### [Task statement]
Each of the entries below should be written out exactly as it reads.
--- Stored data Enclosed Below ---
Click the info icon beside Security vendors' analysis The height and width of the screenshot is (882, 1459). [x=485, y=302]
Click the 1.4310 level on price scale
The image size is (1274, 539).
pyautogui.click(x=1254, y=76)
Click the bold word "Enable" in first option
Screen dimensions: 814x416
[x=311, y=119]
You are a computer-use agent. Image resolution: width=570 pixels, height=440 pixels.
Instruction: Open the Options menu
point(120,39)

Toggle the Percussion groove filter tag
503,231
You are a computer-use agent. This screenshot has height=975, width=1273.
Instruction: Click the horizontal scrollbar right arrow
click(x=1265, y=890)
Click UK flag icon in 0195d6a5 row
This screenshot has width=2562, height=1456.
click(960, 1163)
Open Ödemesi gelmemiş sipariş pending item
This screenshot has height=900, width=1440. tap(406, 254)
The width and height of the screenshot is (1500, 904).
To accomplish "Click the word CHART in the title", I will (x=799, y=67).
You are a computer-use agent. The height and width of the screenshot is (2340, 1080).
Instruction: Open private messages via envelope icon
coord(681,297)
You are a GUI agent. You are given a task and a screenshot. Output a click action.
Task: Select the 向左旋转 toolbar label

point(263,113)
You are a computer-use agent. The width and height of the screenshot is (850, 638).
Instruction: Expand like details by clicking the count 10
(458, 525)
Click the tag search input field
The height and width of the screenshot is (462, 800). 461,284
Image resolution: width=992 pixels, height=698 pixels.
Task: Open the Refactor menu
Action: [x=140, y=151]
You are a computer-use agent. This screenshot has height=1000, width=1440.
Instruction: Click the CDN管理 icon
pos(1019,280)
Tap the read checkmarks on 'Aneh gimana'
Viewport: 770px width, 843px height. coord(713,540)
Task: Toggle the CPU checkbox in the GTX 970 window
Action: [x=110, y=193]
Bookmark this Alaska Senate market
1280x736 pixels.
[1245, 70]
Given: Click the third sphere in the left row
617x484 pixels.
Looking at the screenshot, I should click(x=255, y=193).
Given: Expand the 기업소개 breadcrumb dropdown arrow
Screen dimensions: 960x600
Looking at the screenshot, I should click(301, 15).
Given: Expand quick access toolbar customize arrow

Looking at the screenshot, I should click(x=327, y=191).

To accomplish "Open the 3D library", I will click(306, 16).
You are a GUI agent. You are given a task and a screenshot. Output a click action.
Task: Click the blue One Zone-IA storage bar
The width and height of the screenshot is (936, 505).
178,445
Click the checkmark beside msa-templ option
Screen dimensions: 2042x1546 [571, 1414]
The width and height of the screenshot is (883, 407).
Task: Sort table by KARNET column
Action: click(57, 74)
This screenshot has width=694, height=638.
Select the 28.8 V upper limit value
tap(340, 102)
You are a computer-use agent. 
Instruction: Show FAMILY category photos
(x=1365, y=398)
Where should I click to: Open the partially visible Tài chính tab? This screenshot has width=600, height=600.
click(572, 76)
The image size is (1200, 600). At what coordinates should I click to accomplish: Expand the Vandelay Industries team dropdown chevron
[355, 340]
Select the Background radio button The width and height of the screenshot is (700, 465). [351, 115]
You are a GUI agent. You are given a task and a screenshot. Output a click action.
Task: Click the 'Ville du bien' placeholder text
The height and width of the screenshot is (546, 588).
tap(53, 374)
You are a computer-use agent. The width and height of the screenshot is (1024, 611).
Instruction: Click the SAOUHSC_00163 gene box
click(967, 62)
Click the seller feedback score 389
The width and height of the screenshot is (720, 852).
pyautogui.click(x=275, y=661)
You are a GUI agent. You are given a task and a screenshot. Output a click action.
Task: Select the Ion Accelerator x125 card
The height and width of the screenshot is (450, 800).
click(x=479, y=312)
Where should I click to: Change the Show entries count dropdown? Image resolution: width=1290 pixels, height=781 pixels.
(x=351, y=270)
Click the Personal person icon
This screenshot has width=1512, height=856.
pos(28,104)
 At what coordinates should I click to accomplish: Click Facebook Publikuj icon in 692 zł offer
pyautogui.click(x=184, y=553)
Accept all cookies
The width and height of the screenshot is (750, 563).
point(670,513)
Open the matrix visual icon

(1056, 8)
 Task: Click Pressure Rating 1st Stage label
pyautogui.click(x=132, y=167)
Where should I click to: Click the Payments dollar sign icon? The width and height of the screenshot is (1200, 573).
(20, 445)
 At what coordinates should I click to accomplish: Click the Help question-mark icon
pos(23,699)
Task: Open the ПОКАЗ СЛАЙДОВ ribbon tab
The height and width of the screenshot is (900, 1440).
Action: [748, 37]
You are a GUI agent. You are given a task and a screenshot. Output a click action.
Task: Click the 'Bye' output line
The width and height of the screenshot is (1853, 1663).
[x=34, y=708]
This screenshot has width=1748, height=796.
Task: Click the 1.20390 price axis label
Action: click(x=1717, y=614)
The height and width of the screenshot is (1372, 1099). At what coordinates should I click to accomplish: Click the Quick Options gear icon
--- End of Enclosed Stored data ---
### [Your response]
Click the info icon beside Security vendors' analysis The height and width of the screenshot is (882, 1459). [x=485, y=302]
Click the 1.4310 level on price scale
The image size is (1274, 539).
pyautogui.click(x=1254, y=76)
Click the bold word "Enable" in first option
Screen dimensions: 814x416
[x=311, y=119]
You are a computer-use agent. Image resolution: width=570 pixels, height=440 pixels.
Instruction: Open the Options menu
point(120,39)

Toggle the Percussion groove filter tag
503,231
You are a computer-use agent. This screenshot has height=975, width=1273.
Instruction: Click the horizontal scrollbar right arrow
click(x=1265, y=890)
Click UK flag icon in 0195d6a5 row
This screenshot has width=2562, height=1456.
click(960, 1163)
Open Ödemesi gelmemiş sipariş pending item
This screenshot has height=900, width=1440. tap(406, 254)
The width and height of the screenshot is (1500, 904).
To accomplish "Click the word CHART in the title", I will (x=799, y=67).
You are a computer-use agent. The height and width of the screenshot is (2340, 1080).
Instruction: Open private messages via envelope icon
coord(681,297)
You are a GUI agent. You are given a task and a screenshot. Output a click action.
Task: Select the 向左旋转 toolbar label

point(263,113)
You are a computer-use agent. The width and height of the screenshot is (850, 638).
Instruction: Expand like details by clicking the count 10
(458, 525)
Click the tag search input field
The height and width of the screenshot is (462, 800). 461,284
Image resolution: width=992 pixels, height=698 pixels.
Task: Open the Refactor menu
Action: [x=140, y=151]
You are a computer-use agent. This screenshot has height=1000, width=1440.
Instruction: Click the CDN管理 icon
pos(1019,280)
Tap the read checkmarks on 'Aneh gimana'
Viewport: 770px width, 843px height. coord(713,540)
Task: Toggle the CPU checkbox in the GTX 970 window
Action: [x=110, y=193]
Bookmark this Alaska Senate market
1280x736 pixels.
[1245, 70]
Given: Click the third sphere in the left row
617x484 pixels.
Looking at the screenshot, I should click(x=255, y=193).
Given: Expand the 기업소개 breadcrumb dropdown arrow
Screen dimensions: 960x600
Looking at the screenshot, I should click(301, 15).
Given: Expand quick access toolbar customize arrow

Looking at the screenshot, I should click(x=327, y=191).

To accomplish "Open the 3D library", I will click(306, 16).
You are a GUI agent. You are given a task and a screenshot. Output a click action.
Task: Click the blue One Zone-IA storage bar
The width and height of the screenshot is (936, 505).
178,445
Click the checkmark beside msa-templ option
Screen dimensions: 2042x1546 [571, 1414]
The width and height of the screenshot is (883, 407).
Task: Sort table by KARNET column
Action: click(57, 74)
This screenshot has width=694, height=638.
Select the 28.8 V upper limit value
tap(340, 102)
You are a computer-use agent. 
Instruction: Show FAMILY category photos
(x=1365, y=398)
Where should I click to: Open the partially visible Tài chính tab? This screenshot has width=600, height=600.
click(572, 76)
The image size is (1200, 600). At what coordinates should I click to accomplish: Expand the Vandelay Industries team dropdown chevron
[355, 340]
Select the Background radio button The width and height of the screenshot is (700, 465). [351, 115]
You are a GUI agent. You are given a task and a screenshot. Output a click action.
Task: Click the 'Ville du bien' placeholder text
The height and width of the screenshot is (546, 588).
tap(53, 374)
You are a computer-use agent. The width and height of the screenshot is (1024, 611).
Instruction: Click the SAOUHSC_00163 gene box
click(967, 62)
Click the seller feedback score 389
The width and height of the screenshot is (720, 852).
pyautogui.click(x=275, y=661)
You are a GUI agent. You are given a task and a screenshot. Output a click action.
Task: Select the Ion Accelerator x125 card
The height and width of the screenshot is (450, 800).
click(x=479, y=312)
Where should I click to: Change the Show entries count dropdown? Image resolution: width=1290 pixels, height=781 pixels.
(x=351, y=270)
Click the Personal person icon
This screenshot has width=1512, height=856.
pos(28,104)
 At what coordinates should I click to accomplish: Click Facebook Publikuj icon in 692 zł offer
pyautogui.click(x=184, y=553)
Accept all cookies
The width and height of the screenshot is (750, 563).
point(670,513)
Open the matrix visual icon

(1056, 8)
 Task: Click Pressure Rating 1st Stage label
pyautogui.click(x=132, y=167)
Where should I click to: Click the Payments dollar sign icon? The width and height of the screenshot is (1200, 573).
(20, 445)
 At what coordinates should I click to accomplish: Click the Help question-mark icon
pos(23,699)
Task: Open the ПОКАЗ СЛАЙДОВ ribbon tab
The height and width of the screenshot is (900, 1440).
Action: [748, 37]
You are a GUI agent. You are given a task and a screenshot. Output a click action.
Task: Click the 'Bye' output line
The width and height of the screenshot is (1853, 1663).
[x=34, y=708]
This screenshot has width=1748, height=796.
Task: Click the 1.20390 price axis label
Action: click(x=1717, y=614)
The height and width of the screenshot is (1372, 1099). At what coordinates should I click to accomplish: Click the Quick Options gear icon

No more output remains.